Qui de radouber la proue, qui la poupe;

L’un prépare les avirons,

Et l’autre tord des haubans ;

Ou encore il répare les voiles de misaine et celles d’artimon.

Ainsi, non par le feu,

Mais grâce à un art divine

Bouillait en ce bas-fond

Une poix épaisse qui engluait la rive de toutes parts.

L'intérieur-de-l'Arsenal

Ainsi, à travers l’Europe entière, la Méditerranée et jusqu’en Orient, ces chantiers navals avaient acquis une grande réputation; n’étaient-ils pas à l’origine de la prospérité et des victoires de la Cité des Doges? Encore aujourd’hui l’on reste confondu devant l’ordonnance des anciens hangars où venaient se ranger les galères, d’autre où l’on tressait des cordages de plus de deux cent mètres de long et l’on peut toujours voir deux grandes cuves de pierre remplies d’eau douce qui servaient à se laver, à les débarrasser du sel, à leur rendre leur première souplesse. L’Arsenal n’avait pas son pareil non seulement pour fabriquer, mais aussi pour entretenir tout ce qui était nécessaire à la plus grande flotte de guerre et de commerce des XV et XVI siècles.
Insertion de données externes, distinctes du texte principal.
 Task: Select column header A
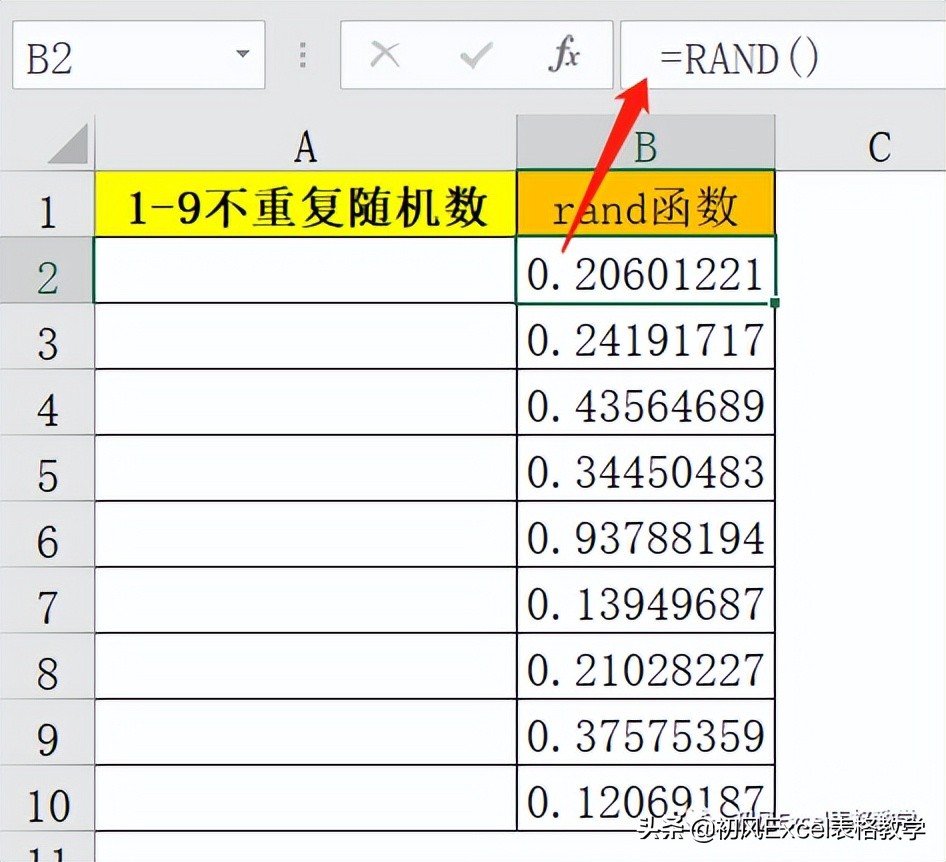coord(303,146)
Les victoires de Venise sur Gênes, sa principale rivale, comme sur les Turcs de plus en plus menaçants, c’est surtout grâce aux remarquables travaux de ses ouvriers, les arsenalotti, que la Sérénissime les remportera. Ils sont près de soixante mille à l’époque de la plus grande activité. En effet, cet Arsenal, comme les ennemis de Venise aimeraient s’en emparer ! Que de fois, d’ailleurs, Milanais, Espagnols, Turcs n’essaieront-ils pas d’allumer des incendies !
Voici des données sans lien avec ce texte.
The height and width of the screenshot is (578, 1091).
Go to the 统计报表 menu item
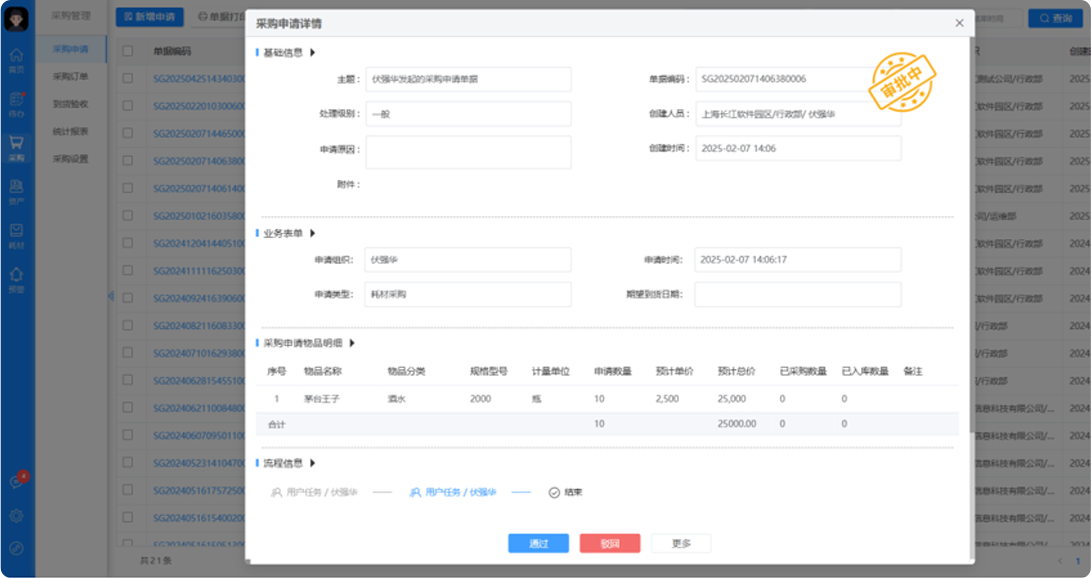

Un-des-lions-qui-gardent-la-porte-de-l'Arsenal

C’est là qui réside la principale force de l’Etat. Dans ses quatre énormes bassins jusqu’à cent vingt galères – trois flottes entières – peuvent prendre place. Chantiers de carénage, chantiers de radoub : in n’est pas une avarie qui ne puisse ici être réparée. Ferrements, clous, ancres, boulets, planches, mâts, timons, avirons, chanvre, cordages, câbles, voiles, poix, salpêtre, poudre : in n’est pas un élément constitutif d’une galère, pas un instrument dont elle se sert qui ne soit ici fabriqué. Pour éviter les vols, la moindre pièce est estampillée au sceau du lion ailé, même les clous ! Et dans tout atelier des moules spéciaux permettent une production en série. Aussi Venise n’a-t-elle pas sa pareille pour s’armer. Lors de la guerre de Lépante, cent galères en cent jours furent, dit-on, construites. Et Henri III devait longtemps parler de la démonstration à laquelle il assista : une quille et une simple charpente transformées en moins de deux heures en un navire gréé et voguant!